At the Osaka Family Court, Judge Keiko Kuboi said, “It is obvious that his wife could not conceive the boy through sexual intercourse with the man.”

The man, previously a woman who changed genders due to gender identity disorder, plans to appeal to a higher court.

Through artificial insemination using the sperm of a donor, the man’s wife had a boy in 2009 and a second boy in 2012. When the couple reported the births to central Tokyo’s Shinjuku Ward, both boys were registered as out-of-wedlock children.

In the lawsuit, the man claimed that children born through artificial insemination by donors to men who lack reproductive functions should be treated as children born in wedlock.

But Kuboi noted, “The Japanese Civil Code does not assume a father-child relationship that should not exist as a result of natural reproduction.”

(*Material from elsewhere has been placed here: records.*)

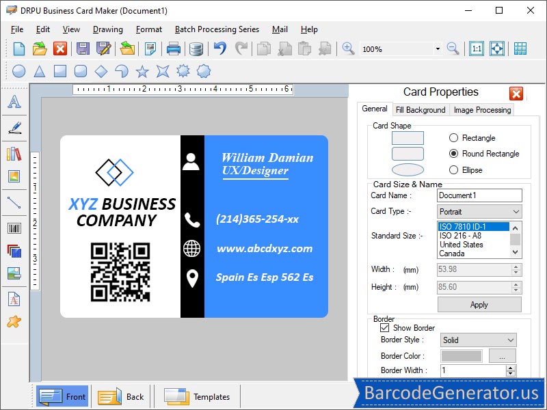The height and width of the screenshot is (410, 547).
Task: Click the Undo icon in toolbar
Action: click(x=219, y=49)
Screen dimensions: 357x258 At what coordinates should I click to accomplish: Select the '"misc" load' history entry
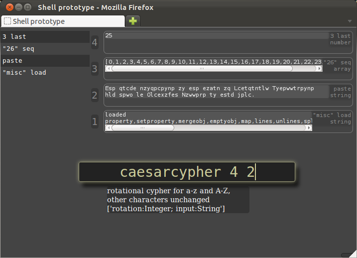coord(45,73)
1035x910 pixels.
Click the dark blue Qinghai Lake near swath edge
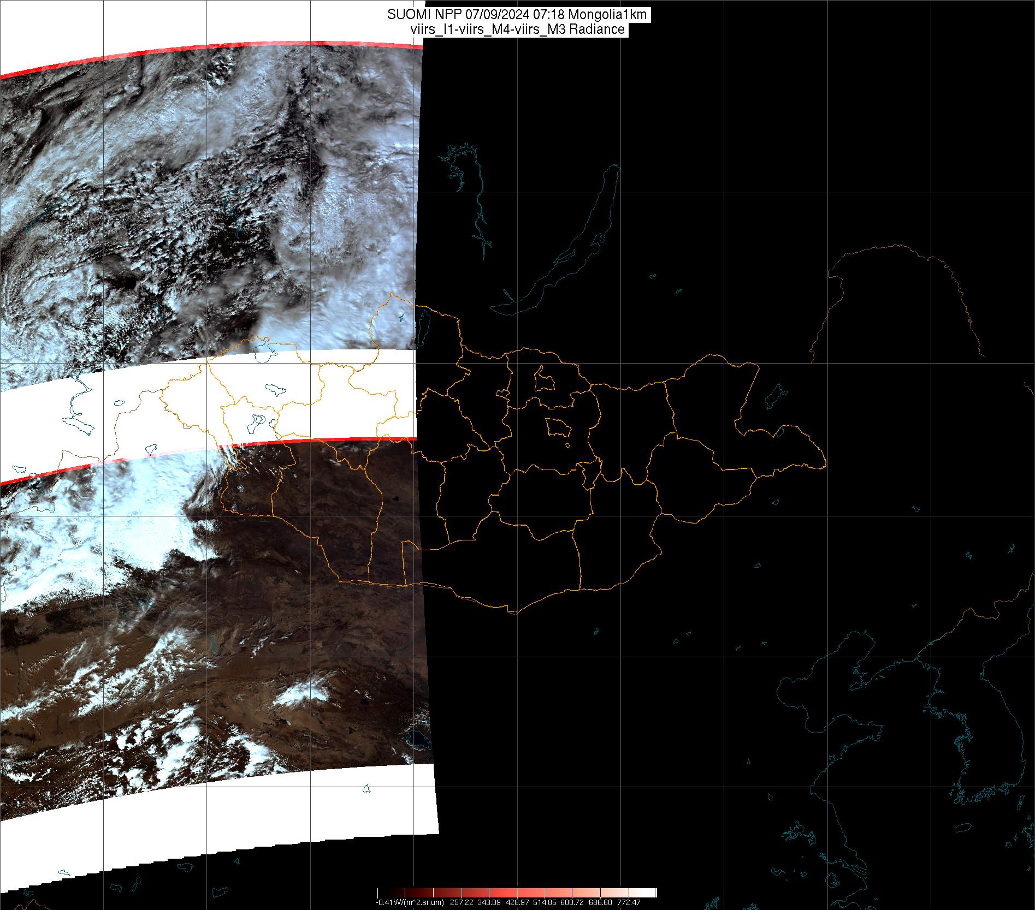[x=419, y=740]
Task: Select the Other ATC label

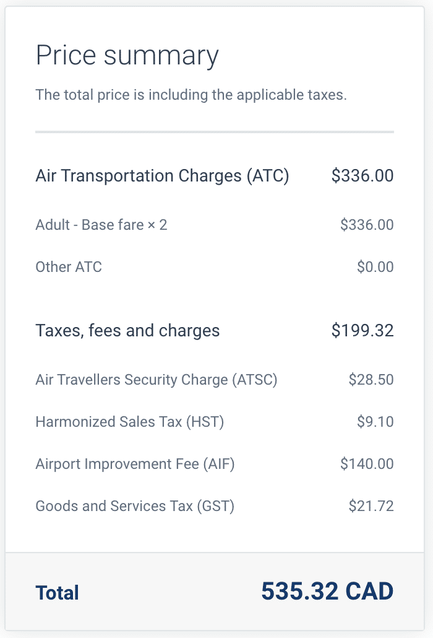Action: point(69,267)
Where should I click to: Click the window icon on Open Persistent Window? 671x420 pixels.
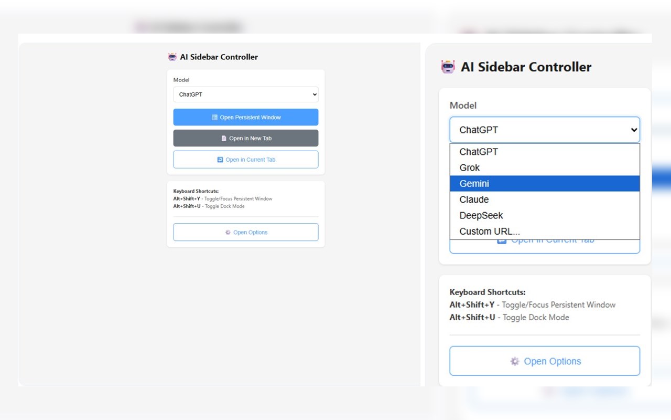[x=214, y=118]
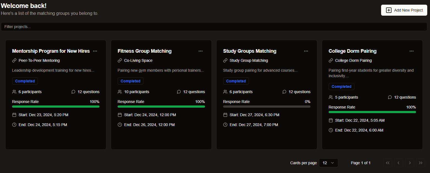
Task: Open options menu on Mentorship Program card
Action: tap(95, 51)
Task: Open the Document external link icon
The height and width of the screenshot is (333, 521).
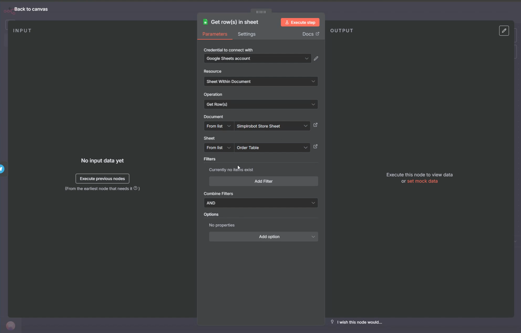Action: coord(315,125)
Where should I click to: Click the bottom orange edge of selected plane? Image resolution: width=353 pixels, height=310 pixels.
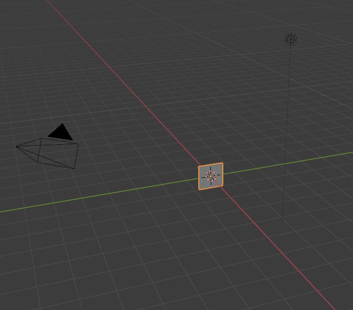[211, 188]
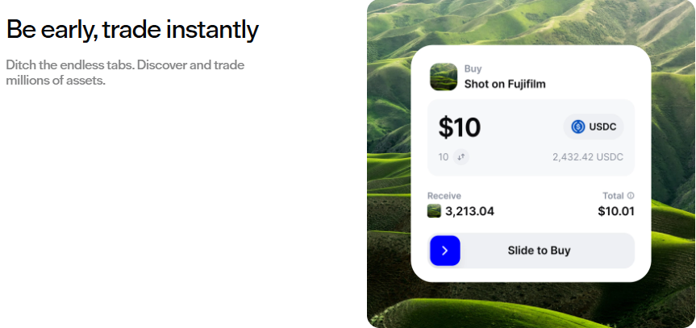This screenshot has height=328, width=696.
Task: Click the 3,213.04 receive amount
Action: coord(469,211)
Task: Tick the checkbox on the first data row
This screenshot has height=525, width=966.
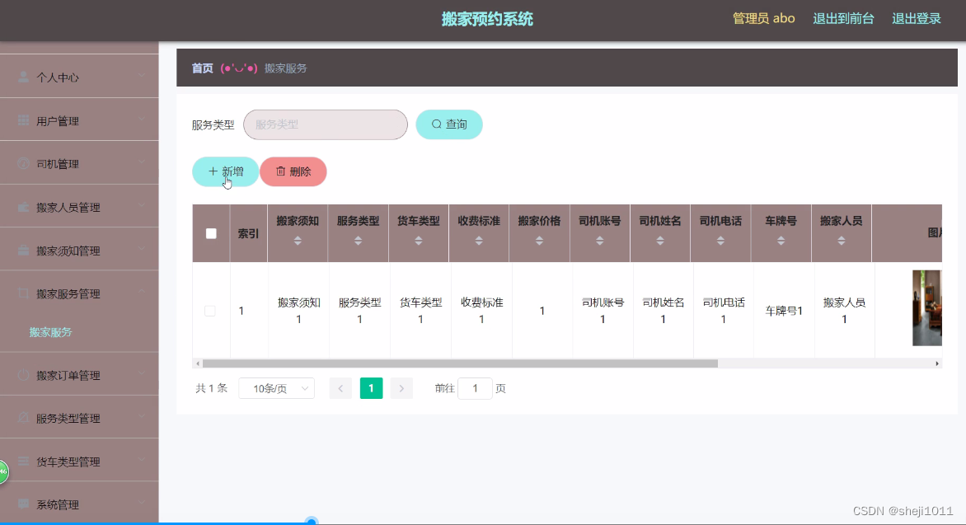Action: click(210, 310)

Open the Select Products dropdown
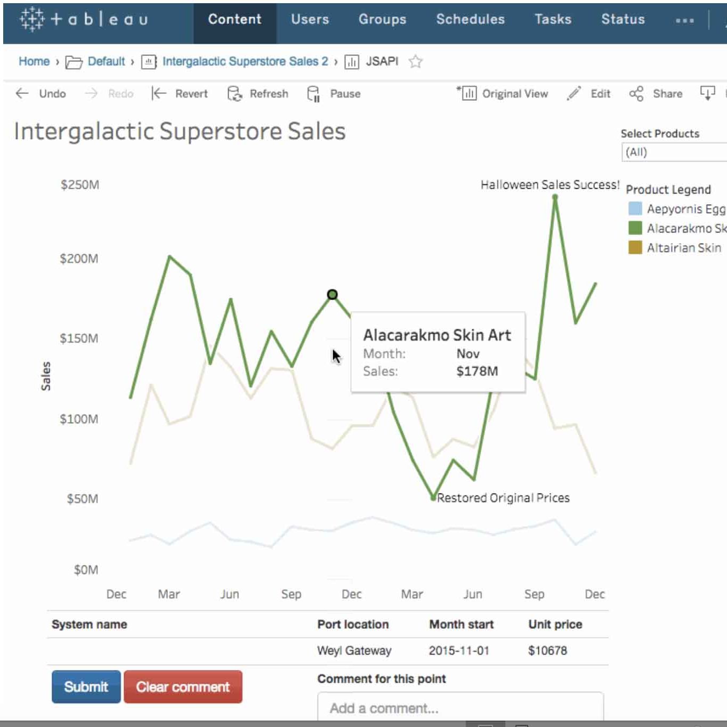[x=674, y=152]
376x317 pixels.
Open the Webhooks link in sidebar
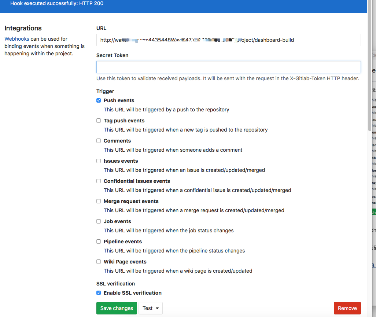17,39
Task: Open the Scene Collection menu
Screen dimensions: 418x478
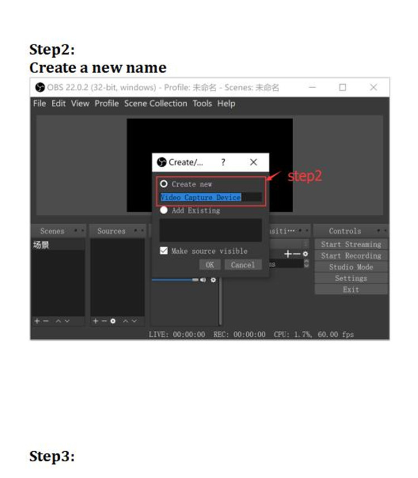Action: (x=155, y=104)
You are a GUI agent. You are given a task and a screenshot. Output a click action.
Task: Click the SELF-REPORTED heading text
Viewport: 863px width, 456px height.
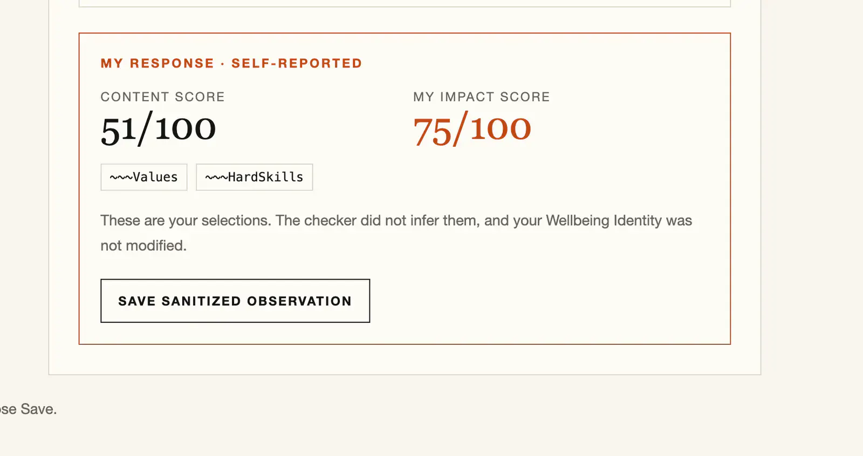point(297,63)
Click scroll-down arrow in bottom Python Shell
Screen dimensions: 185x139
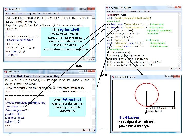coord(94,127)

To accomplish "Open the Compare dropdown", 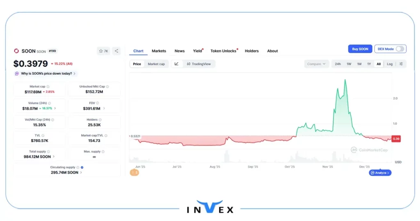I will point(316,64).
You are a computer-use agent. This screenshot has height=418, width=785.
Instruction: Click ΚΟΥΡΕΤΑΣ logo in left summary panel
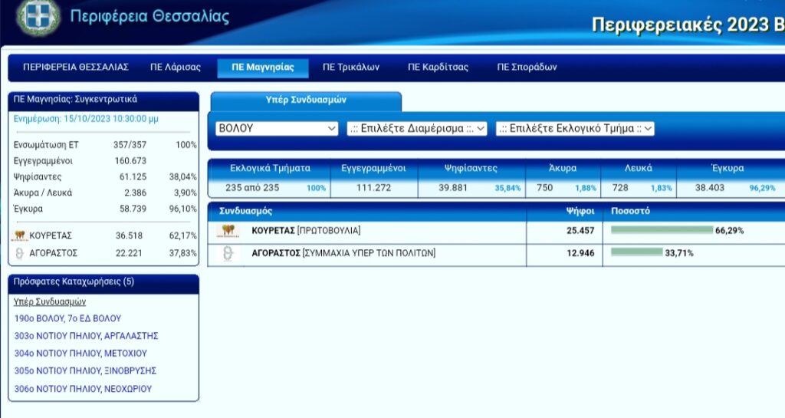(x=19, y=236)
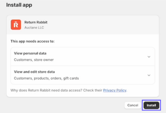
Task: Select the View and edit store data heading
Action: 34,72
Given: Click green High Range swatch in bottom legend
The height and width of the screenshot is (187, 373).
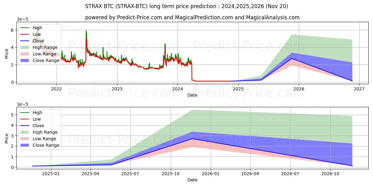Looking at the screenshot, I should (x=25, y=132).
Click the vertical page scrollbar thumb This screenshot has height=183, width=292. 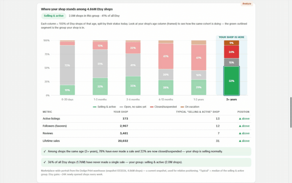[x=291, y=112]
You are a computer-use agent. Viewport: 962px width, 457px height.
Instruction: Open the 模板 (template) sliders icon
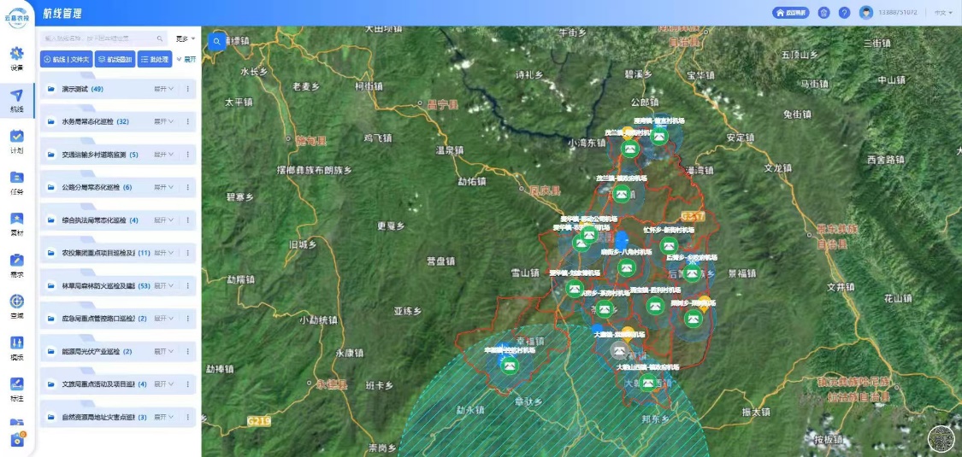click(17, 346)
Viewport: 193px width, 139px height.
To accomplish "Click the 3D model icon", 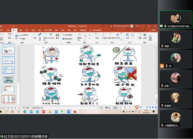I will click(x=44, y=36).
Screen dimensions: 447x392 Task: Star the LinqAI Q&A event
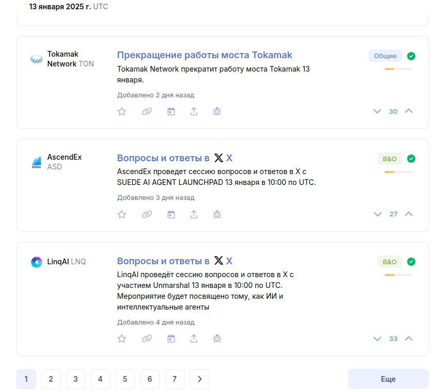[x=122, y=338]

While their family registrations can record that transgender men had children via donor insemination, such a situation cannot be confirmed in nontransgender men’s family registrations, the judge said.

Under the government’s special law for people with gender identity disorder, the man was allowed to change genders in 2008 and married his wife, now 31 years old.

The family court in Tokyo and the Tokyo High Court rejected a claim filed in March 2012 by the man and his wife to correct the first boy’s family registration. They have appealed to the Supreme Court.

“I strongly felt that only those with gender identity disorder are being discriminated against,” the man said at a news conference held after the ruling was handed down.